# Action item
Nothing in the data may be altered; the answer is a verbatim copy of it.

Stored items from a collection

=======

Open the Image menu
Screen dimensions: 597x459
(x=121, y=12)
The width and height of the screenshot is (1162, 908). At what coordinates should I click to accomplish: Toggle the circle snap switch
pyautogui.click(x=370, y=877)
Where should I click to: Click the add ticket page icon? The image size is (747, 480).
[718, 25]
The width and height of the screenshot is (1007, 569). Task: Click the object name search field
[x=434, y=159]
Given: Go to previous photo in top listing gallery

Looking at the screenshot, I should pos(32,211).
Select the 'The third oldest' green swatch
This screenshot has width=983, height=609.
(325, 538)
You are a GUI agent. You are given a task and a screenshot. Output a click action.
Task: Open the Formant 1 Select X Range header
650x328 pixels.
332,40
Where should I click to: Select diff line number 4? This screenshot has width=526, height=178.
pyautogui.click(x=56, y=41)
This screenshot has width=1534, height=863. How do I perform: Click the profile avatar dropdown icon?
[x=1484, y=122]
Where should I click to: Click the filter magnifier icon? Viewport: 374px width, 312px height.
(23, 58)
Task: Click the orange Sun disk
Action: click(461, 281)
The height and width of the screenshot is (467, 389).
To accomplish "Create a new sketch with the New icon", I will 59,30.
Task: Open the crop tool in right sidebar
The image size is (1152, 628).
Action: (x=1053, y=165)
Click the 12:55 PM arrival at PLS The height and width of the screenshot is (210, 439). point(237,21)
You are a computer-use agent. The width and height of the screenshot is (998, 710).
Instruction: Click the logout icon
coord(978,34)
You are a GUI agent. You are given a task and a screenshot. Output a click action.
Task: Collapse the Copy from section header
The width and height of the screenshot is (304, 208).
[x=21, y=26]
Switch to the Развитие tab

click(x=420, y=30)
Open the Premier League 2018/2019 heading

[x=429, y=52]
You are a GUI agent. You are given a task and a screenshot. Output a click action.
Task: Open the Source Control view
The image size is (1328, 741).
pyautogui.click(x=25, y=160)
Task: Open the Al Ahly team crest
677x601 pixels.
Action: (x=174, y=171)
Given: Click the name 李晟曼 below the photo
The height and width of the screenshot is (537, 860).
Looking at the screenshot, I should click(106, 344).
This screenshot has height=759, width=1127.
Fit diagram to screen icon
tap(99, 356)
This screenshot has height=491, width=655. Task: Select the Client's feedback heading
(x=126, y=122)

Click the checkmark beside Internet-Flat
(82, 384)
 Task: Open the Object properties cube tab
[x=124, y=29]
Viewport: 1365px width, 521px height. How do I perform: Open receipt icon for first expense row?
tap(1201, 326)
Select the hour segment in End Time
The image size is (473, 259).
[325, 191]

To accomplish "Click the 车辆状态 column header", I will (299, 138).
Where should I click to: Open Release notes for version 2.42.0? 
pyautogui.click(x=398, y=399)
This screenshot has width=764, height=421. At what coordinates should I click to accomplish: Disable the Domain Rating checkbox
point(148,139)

=======

# Answer to this exercise
Open the Image menu
Screen dimensions: 597x459
(x=121, y=12)
The width and height of the screenshot is (1162, 908). At what coordinates should I click to accomplish: Toggle the circle snap switch
pyautogui.click(x=370, y=877)
Where should I click to: Click the add ticket page icon? The image size is (747, 480).
[718, 25]
The width and height of the screenshot is (1007, 569). Task: Click the object name search field
[x=434, y=159]
Given: Go to previous photo in top listing gallery

Looking at the screenshot, I should pos(32,211).
Select the 'The third oldest' green swatch
This screenshot has width=983, height=609.
(325, 538)
You are a GUI agent. You are given a task and a screenshot. Output a click action.
Task: Open the Formant 1 Select X Range header
650x328 pixels.
332,40
Where should I click to: Select diff line number 4? This screenshot has width=526, height=178.
pyautogui.click(x=56, y=41)
This screenshot has width=1534, height=863. How do I perform: Click the profile avatar dropdown icon?
[x=1484, y=122]
Where should I click to: Click the filter magnifier icon? Viewport: 374px width, 312px height.
(23, 58)
Task: Click the orange Sun disk
Action: click(461, 281)
The height and width of the screenshot is (467, 389).
To accomplish "Create a new sketch with the New icon", I will 59,30.
Task: Open the crop tool in right sidebar
The image size is (1152, 628).
Action: (x=1053, y=165)
Click the 12:55 PM arrival at PLS The height and width of the screenshot is (210, 439). point(237,21)
You are a computer-use agent. The width and height of the screenshot is (998, 710).
Instruction: Click the logout icon
coord(978,34)
You are a GUI agent. You are given a task and a screenshot. Output a click action.
Task: Collapse the Copy from section header
The width and height of the screenshot is (304, 208).
[x=21, y=26]
Switch to the Развитие tab

click(x=420, y=30)
Open the Premier League 2018/2019 heading

[x=429, y=52]
You are a GUI agent. You are given a task and a screenshot. Output a click action.
Task: Open the Source Control view
The image size is (1328, 741).
pyautogui.click(x=25, y=160)
Task: Open the Al Ahly team crest
677x601 pixels.
Action: (x=174, y=171)
Given: Click the name 李晟曼 below the photo
The height and width of the screenshot is (537, 860).
Looking at the screenshot, I should click(106, 344).
This screenshot has height=759, width=1127.
Fit diagram to screen icon
tap(99, 356)
This screenshot has height=491, width=655. Task: Select the Client's feedback heading
(x=126, y=122)

Click the checkmark beside Internet-Flat
(82, 384)
 Task: Open the Object properties cube tab
[x=124, y=29]
Viewport: 1365px width, 521px height. How do I perform: Open receipt icon for first expense row?
tap(1201, 326)
Select the hour segment in End Time
The image size is (473, 259).
[325, 191]

To accomplish "Click the 车辆状态 column header", I will (299, 138).
Where should I click to: Open Release notes for version 2.42.0? 
pyautogui.click(x=398, y=399)
This screenshot has width=764, height=421. At what coordinates should I click to accomplish: Disable the Domain Rating checkbox
point(148,139)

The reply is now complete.